Теперь, там, где танцы, я опять вижу, что никто не умеет танцевать. Это не допустимо. Танцы возможны только при условии, что все замечательно танцуют. Отсюда оргвывод: надо обязательно открыть параллельно с репетициями этой пьесы танцкласс, в котором будут проходиться вальс, галоп, кадриль. А то даже в такт не попадают, не знают, как в три па танцевать, как танцевать в два па. Молодежь должна обязательно возобновить уроки биомеханики. Шорин, который был одним из лучших учеников по биомеханике, — у него теперь ничего не осталось. Где же эта легкость движений, где же равновесие, где же вывороты искусственные? Причем, возобновив уроки биомеханики, нужно вести их в костюмах лаун-тенниса, чтобы привыкнуть делать движения не в трусах, а в костюме. Во фраках заниматься нельзя, вы их быстро испортите, нужно сделать костюмы — что-то вроде костюма для лаун-тенниса: какой-нибудь фланелевый пиджачок, чтобы чувствовался пиджак, жилет, чтобы взять движения в руки.
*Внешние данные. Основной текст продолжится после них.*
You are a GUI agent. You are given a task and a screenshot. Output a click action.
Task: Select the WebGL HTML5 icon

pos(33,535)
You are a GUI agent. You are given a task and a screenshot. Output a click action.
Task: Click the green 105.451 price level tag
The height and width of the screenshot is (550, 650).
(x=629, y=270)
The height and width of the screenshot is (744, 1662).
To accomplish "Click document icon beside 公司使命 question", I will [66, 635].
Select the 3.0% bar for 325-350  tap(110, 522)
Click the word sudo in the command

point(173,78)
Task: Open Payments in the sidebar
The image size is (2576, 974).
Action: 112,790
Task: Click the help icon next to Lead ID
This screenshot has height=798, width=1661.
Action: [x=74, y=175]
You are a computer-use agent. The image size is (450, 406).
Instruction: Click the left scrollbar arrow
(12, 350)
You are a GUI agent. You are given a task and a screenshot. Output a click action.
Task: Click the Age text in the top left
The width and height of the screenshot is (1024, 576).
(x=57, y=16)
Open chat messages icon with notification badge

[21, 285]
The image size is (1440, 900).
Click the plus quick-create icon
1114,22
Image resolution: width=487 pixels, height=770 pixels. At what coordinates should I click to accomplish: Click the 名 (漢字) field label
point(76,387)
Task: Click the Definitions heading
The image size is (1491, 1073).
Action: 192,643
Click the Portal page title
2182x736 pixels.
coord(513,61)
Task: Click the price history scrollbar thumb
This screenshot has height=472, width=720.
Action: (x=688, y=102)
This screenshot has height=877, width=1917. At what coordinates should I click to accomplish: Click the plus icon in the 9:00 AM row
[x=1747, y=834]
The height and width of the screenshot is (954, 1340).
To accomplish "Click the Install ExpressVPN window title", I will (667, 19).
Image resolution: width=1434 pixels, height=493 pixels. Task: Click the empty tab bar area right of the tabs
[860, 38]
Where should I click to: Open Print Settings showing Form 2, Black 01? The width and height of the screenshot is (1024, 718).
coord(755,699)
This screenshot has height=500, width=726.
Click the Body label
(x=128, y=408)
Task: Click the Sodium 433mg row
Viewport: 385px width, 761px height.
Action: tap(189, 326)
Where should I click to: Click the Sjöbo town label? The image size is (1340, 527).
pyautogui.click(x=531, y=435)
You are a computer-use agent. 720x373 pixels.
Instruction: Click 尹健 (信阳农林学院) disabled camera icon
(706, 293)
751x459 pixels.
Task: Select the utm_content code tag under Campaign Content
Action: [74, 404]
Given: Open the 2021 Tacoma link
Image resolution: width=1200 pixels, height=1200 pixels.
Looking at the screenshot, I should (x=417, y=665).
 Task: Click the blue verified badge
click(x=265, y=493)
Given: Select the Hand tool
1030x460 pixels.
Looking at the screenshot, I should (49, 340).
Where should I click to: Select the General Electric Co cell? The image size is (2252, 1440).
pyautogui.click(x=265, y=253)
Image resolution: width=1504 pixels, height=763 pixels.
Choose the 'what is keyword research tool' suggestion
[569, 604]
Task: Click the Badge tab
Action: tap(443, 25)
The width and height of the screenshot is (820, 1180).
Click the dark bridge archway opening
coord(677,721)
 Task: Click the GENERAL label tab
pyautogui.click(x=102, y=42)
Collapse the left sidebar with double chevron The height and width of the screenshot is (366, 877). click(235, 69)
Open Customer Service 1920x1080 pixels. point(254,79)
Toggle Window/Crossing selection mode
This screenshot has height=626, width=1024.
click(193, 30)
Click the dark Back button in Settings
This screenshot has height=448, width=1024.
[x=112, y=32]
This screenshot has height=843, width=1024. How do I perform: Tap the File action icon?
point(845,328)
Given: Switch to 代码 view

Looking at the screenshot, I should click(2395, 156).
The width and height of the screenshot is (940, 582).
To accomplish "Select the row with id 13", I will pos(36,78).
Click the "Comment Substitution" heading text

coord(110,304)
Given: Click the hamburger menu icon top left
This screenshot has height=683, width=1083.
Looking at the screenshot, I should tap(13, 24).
Не вредно было бы и женщинам заняться движением. Вот не умеют ходить с хвостами. Хвост хвосту рознь. Этот хвост является частью костюма таких-то годов, которые обязывают ходить иначе: во-первых, так затянута талия, бюст выкидывается вперед, а зад с помощью турнюра выпячен назад. Правда, к концу 70-х годов турнюр подсократился, но привычка предыдущих лет заставляет выпячивать зад… Длинная юбка обязывает к иным движениям, чем короткая. Поэтому Субботиной [Олимпии] нужно пересмотреть все моды, пересмотреть все журналы, особенно карикатуры в английских и французских журналах, и вы увидите, что все женщины такого стиля, как вы и Прюданс, ходили не так, как вы ходите. Вы ходите змеинообразно, а вы должны ходить выпятив грудь (показ походки с выпяченной грудью и выпяченным задом). Она грудью налезает на людей, а зад выпячивает. И получается другая походка. А то — костюм один, а походка этому костюму не соответствует. Нужно сейчас же работать над походкой. А то получится разрыв, который получился в «Свадьбе Кречинского». Я не могу смотреть первый акт. Мы делали установку на Домье и Гаварни, а играют Тургенева — это легче играть. Юрий Михайлович [Юрьев], благодаря своему грандиозному опыту, чувствует стиль, у него глаз наметан, он этот стиль подчеркивает, а женские фигуры играют себе Тургенева, потому что ходят в Художественный театр. Ходите в Художественный театр, но учитесь, как не надо играть. Вот «Мертвые души»57 — это не я говорю. Пришел ко мне, Штидри и говорит: «Это же не Гоголь, они ходят так же, как у нас 85 за границей, когда играют костюмные пьесы». А костюм, который нужен Тургеневу для его красок, — не тот костюм, который нужен Гоголю для его красок. Когда вы читаете описание мужских костюмов у Гоголя, вы видите, что это совершенно другое, чем у Тургенева. И на сцене это ужасно заметно.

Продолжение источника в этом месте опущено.